(Task instructions): Your answer must be an exact repeat of the lines from the one containing "Task: Select the TOÁN folder name" through the last line of the records, both included, with no pictures.

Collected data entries
# # #

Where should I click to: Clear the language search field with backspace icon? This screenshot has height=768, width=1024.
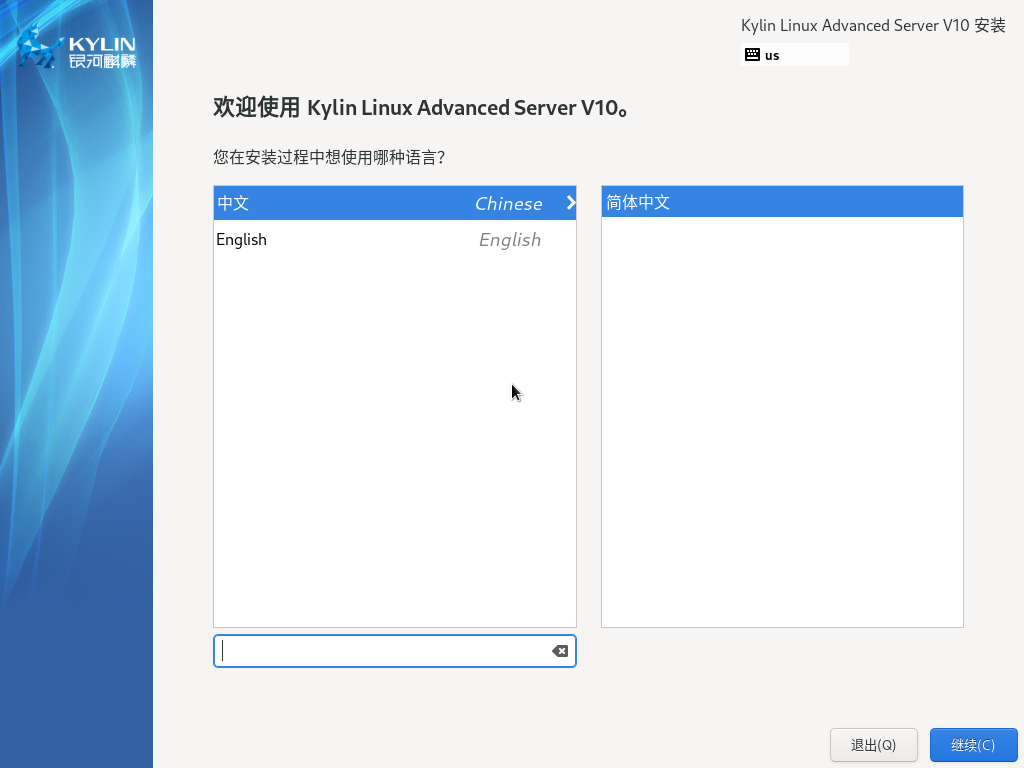[x=560, y=651]
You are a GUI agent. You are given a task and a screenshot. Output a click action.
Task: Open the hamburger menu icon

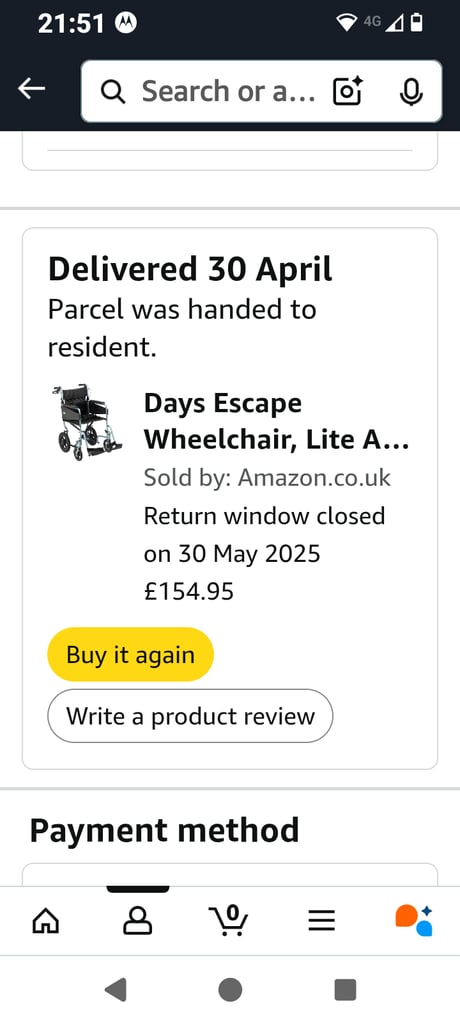[x=321, y=921]
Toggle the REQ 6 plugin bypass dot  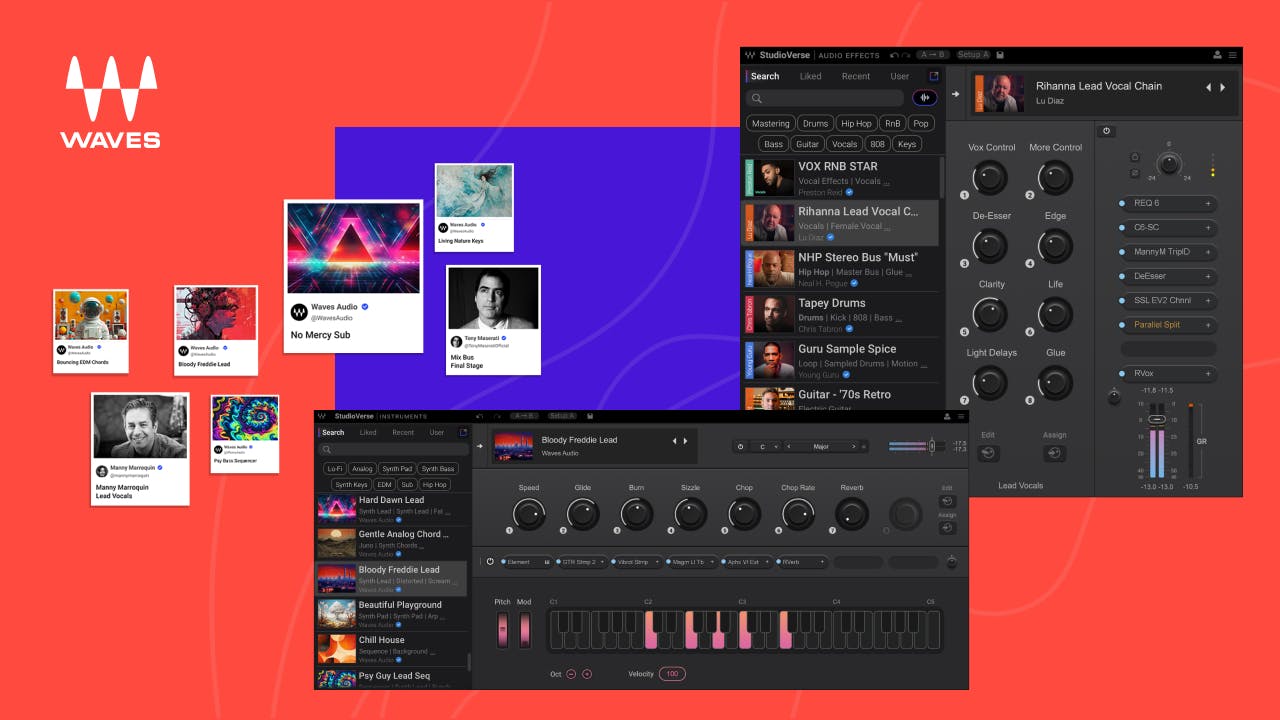tap(1121, 203)
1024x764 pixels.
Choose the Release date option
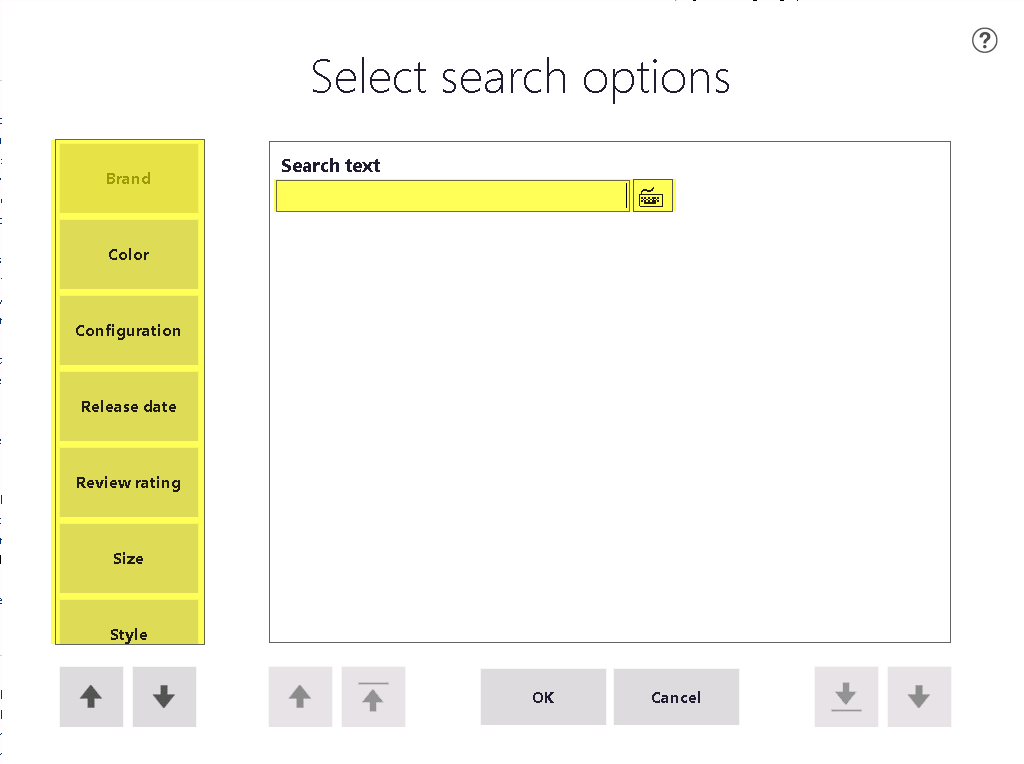(x=129, y=406)
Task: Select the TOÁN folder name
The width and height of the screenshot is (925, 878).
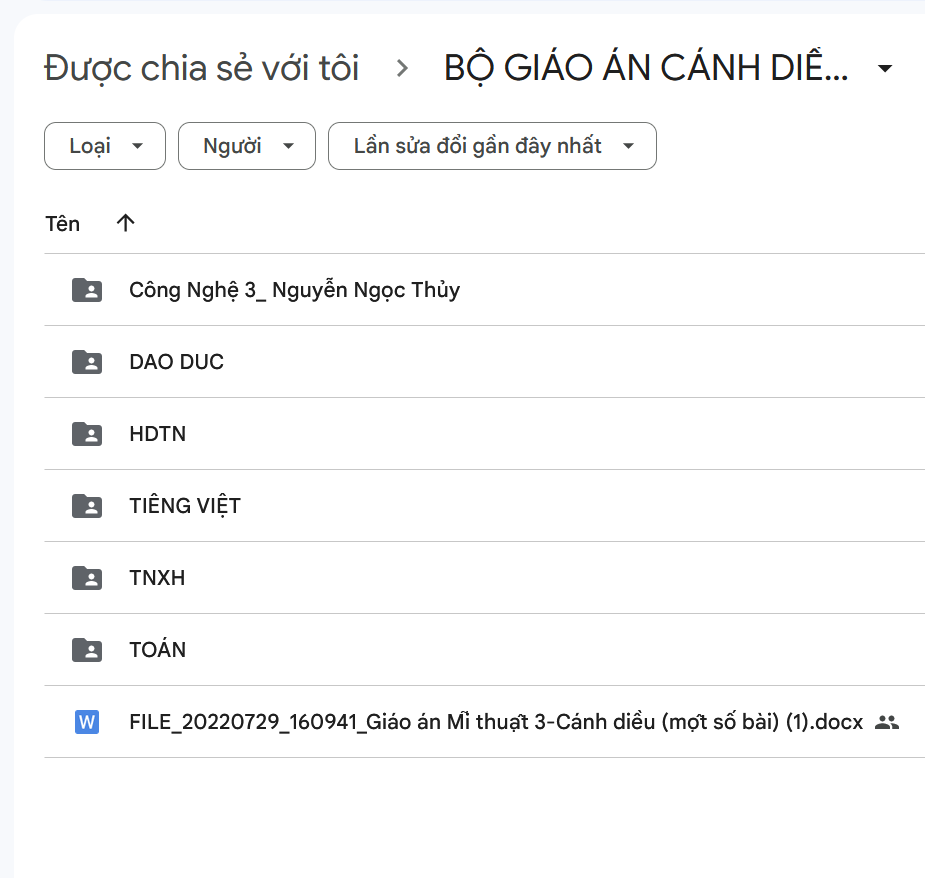Action: pos(158,650)
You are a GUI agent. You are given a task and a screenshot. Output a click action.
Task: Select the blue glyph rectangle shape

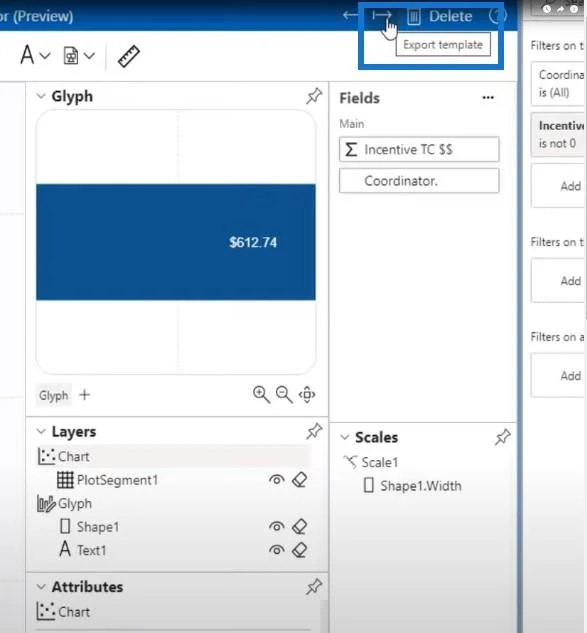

# # #

(Exercise result):
Task: Select the TOÁN folder name
The width and height of the screenshot is (925, 878).
Action: pos(158,650)
You are a GUI agent. You are given a task and a screenshot. Output a click action.
Task: Select the blue glyph rectangle shape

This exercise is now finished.